ТЕКСТ ОТРЫВКА:
Подняты каменные якоря, скрипят тяжелые весла, и 20 июня 1648 года все шесть деревянных китов медленно идут вниз по Колыме до моря. Там они, качаясь, зарываясь в океанские волны, поднимаясь на синие хребты океана, начинают свой путь к Аниану...
ОСТРОВА «ЗУБАТЫХ ЛЮДЕЙ»
Вдоль морского берега шли кочи. За Чаунской губой начинались не ведомые никому места, даже если в отряде Дежнева был «вож», ранее плававший с Исаем Игнатьевым.
Три коча бесследно исчезли в первом пути. Где стряслась эта беда – неизвестно. Никаких подробностей похода до Большого Каменного Носа не сохранилось.
Мы можем только догадываться о том, как плыли сосновые киты на восток мимо высоких мысов, через пролив, к северу от которого лежит морская земля. В ясную, солнечную погоду с мыса Якан виден остров, который мы зовем теперь островом Врангеля. Дежнев не мог не искать конца каменного морского пояса, который так тревожил воображение колымских мореходов. Прошли и тот мыс, окруженный исполинскими каменными столбами, который потом получил поэтическое название «Сердце-Камень».

ПОКАЗАННЫЕ ДАННЫЕ:

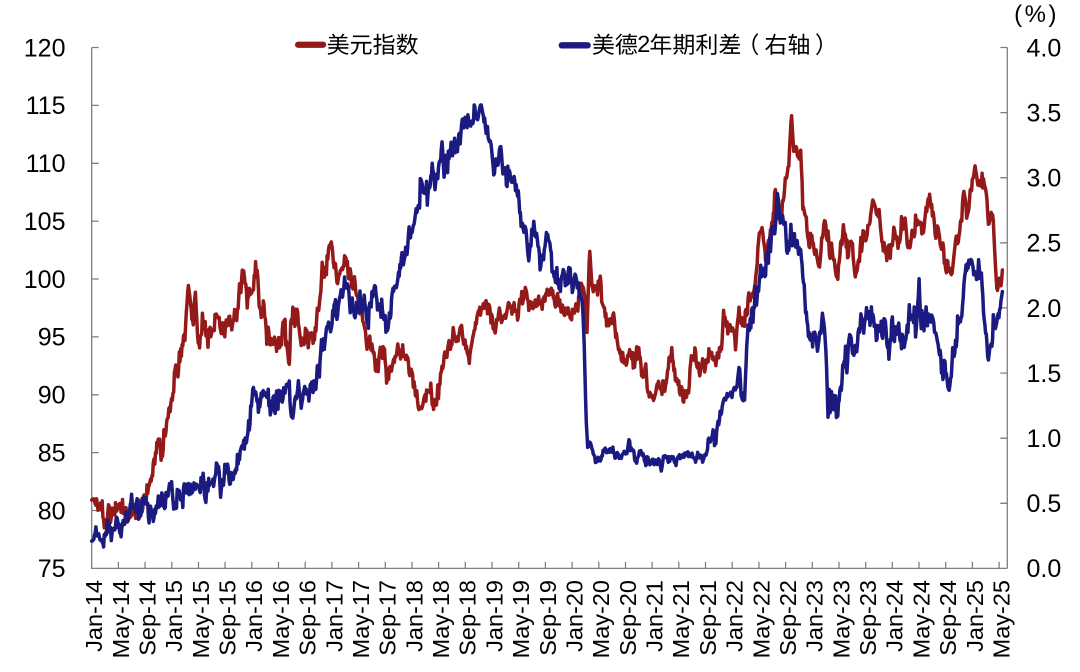 This screenshot has height=672, width=1080. What do you see at coordinates (94, 616) in the screenshot?
I see `svg-text: Jan-14` at bounding box center [94, 616].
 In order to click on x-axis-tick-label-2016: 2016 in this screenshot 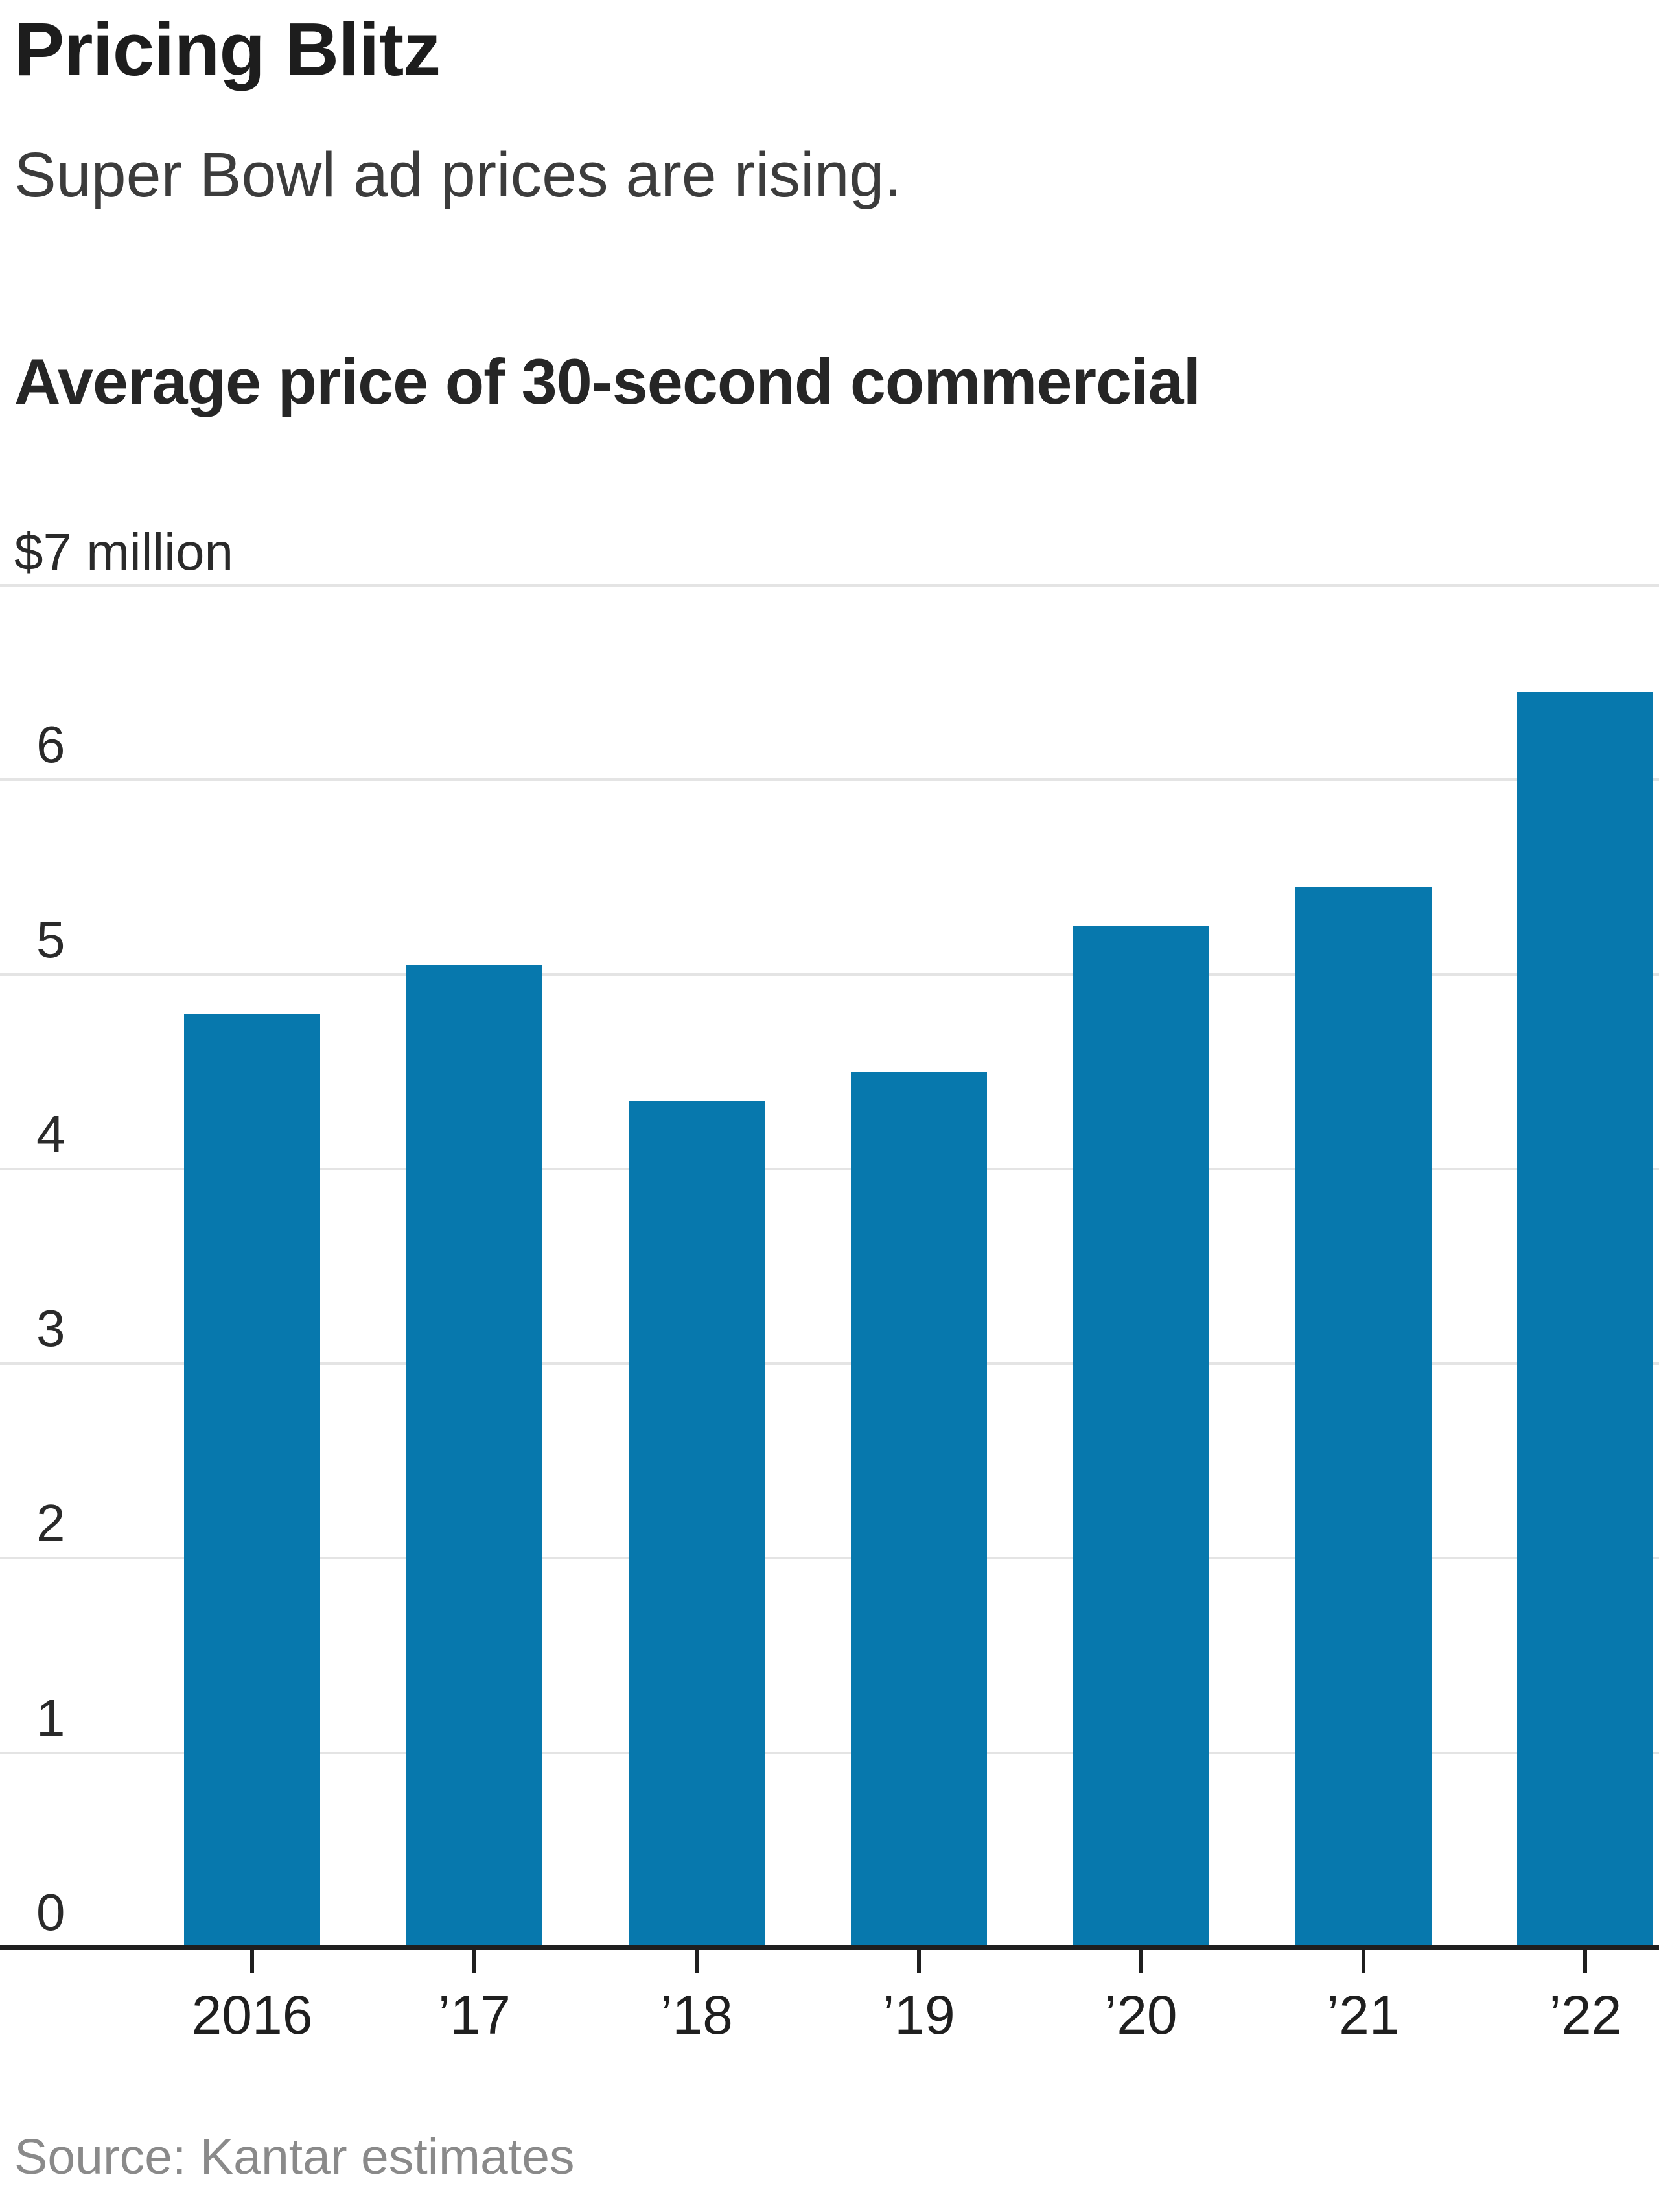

ЗАДАНИЕ A:
Ответь по отрывку выше:
(i) Какого числа и года кочи пошли вниз по Колыме?
(ii) Сколько кочей бесследно пропало в первом пути?
(iii) Какое название позже дали мысу с исполинскими каменными столбами?
ЗАДАНИЕ B: Замени в отрывке выше «кочи» на «суда» и перепиши кусок, который начинается словами «Вдоль морского берега» и заканчивается словами «с Исаем Игнатьевым.».

ОТВЕТ A:
(i) 20 июня 1648 года.
(ii) Три.
(iii) «Сердце-Камень».

ОТВЕТ B:
Вдоль морского берега шли суда. За Чаунской губой начинались не ведомые никому места, даже если в отряде Дежнева был «вож», ранее плававший с Исаем Игнатьевым.